Building on Timothy Mitchell’s project to follow the tracks of energy in order to unravel the precarious agencies of power that allow its flows to circulate, I try to map the disruptions and reconfigurations of energy circuits and to show that it both reflect existing configurations of power in the city and create new ones. (Mitchell 2011)
At a first glance, uneven access to electricity might well be understood as the way to reproduce social and political domination between central Beirut and its suburbs and between the wealthiest and the middle and lower class, for which the cost of making without public network is very heavy.
But seen from Mitchell’s perspective, the economic arrangements and the technological devices needed to run the system and for the electricity being generated and processed contain in themselves their fragilities that allow such domination to be constantly challenged by the clients-users-citizens or newcomers like informal vendors of alternative electricity devices (the famous generators). Thus, one might well read the rising protests against the current state of blackness in Beirut as new agencies of power that seek to undermine and derail the symbolical hierarchies of power (here I will analyse cartoons and the Minister of Energy bashing on the social networks), despite the constant struggle by the political class to reenact them through sectarian cleavages.
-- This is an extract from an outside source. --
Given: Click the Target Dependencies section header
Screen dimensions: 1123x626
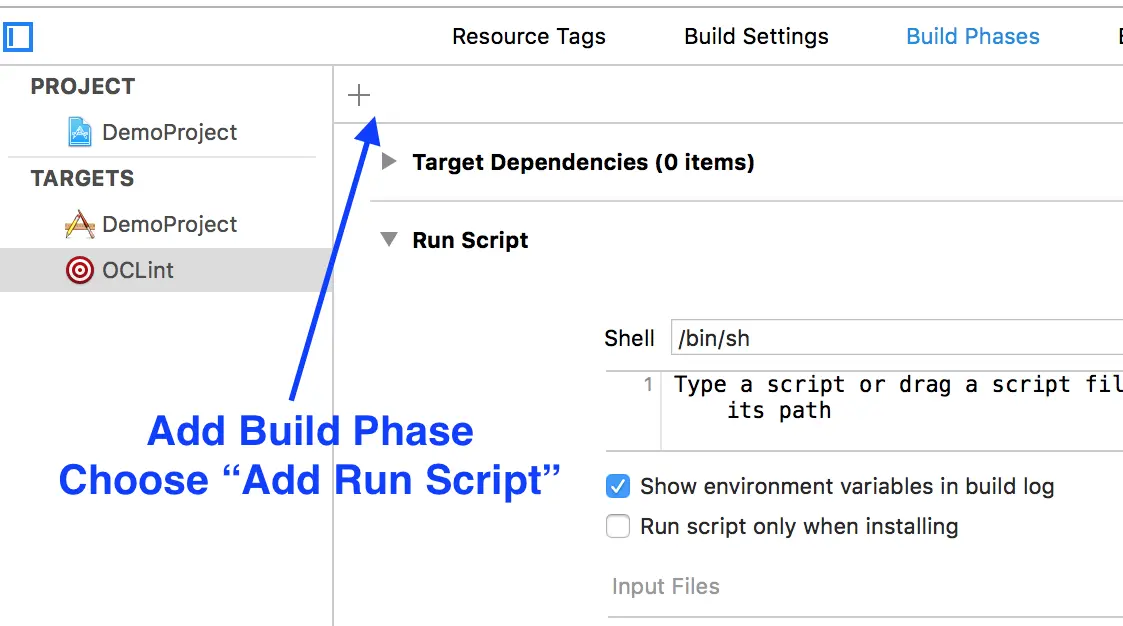Looking at the screenshot, I should point(583,162).
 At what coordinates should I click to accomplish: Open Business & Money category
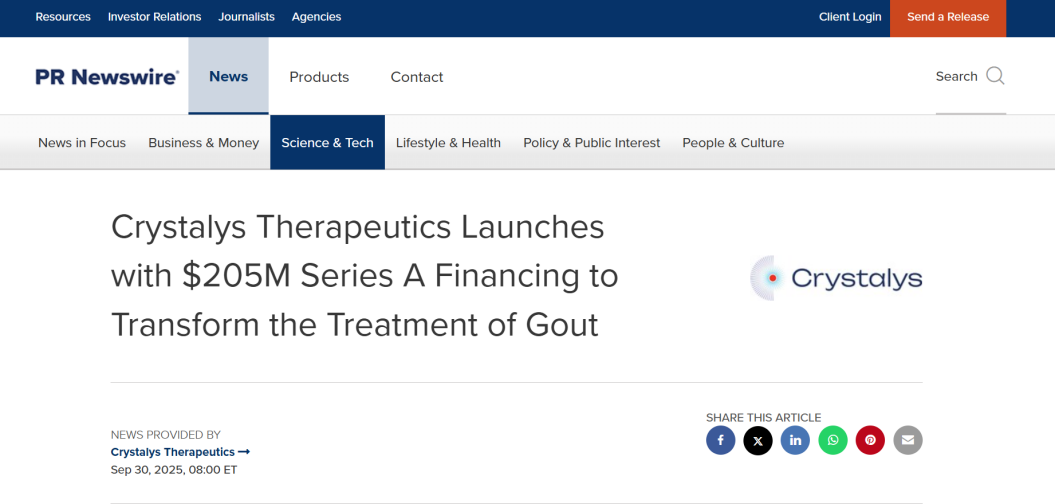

Hooking and meter-pirating, as well as non-payment, display the power of the network’s end-users. The development of private illegal-but-tolerated generators involves the building of new local configuration of power.
Hooked on electricity: Colonizing Palestine on the grid
Omar Jabary Salamanca (Middle East and North Africa Research Group, Belgium)
Despite the importance of electrification and the rolling out of electricity grids in Palestine, these developments have largely been overlooked often featuring as passive residues of historical, political and economic processes. Electrification remains however a crucial site of contestation and a fundamental factor defining Israel’s settler colonial spatialities. By looking at the material and symbolic dimensions of electricity infrastructure in Palestine, this paper seeks to unravel how these networks come to matter socially, politically, economically and spatially. More specifically, it investigates the uneven spatial configurations and path-dependency logics underpinning the development of these networks. An analytical focus on how these ‘large technical systems’ are constructed and used in Palestine offers a powerful way of thinking about electricity as a complex assemblage of actors, agents and processes that connect to, and drive, much debated processes of colonialism, modernity, statecraft and uneven development.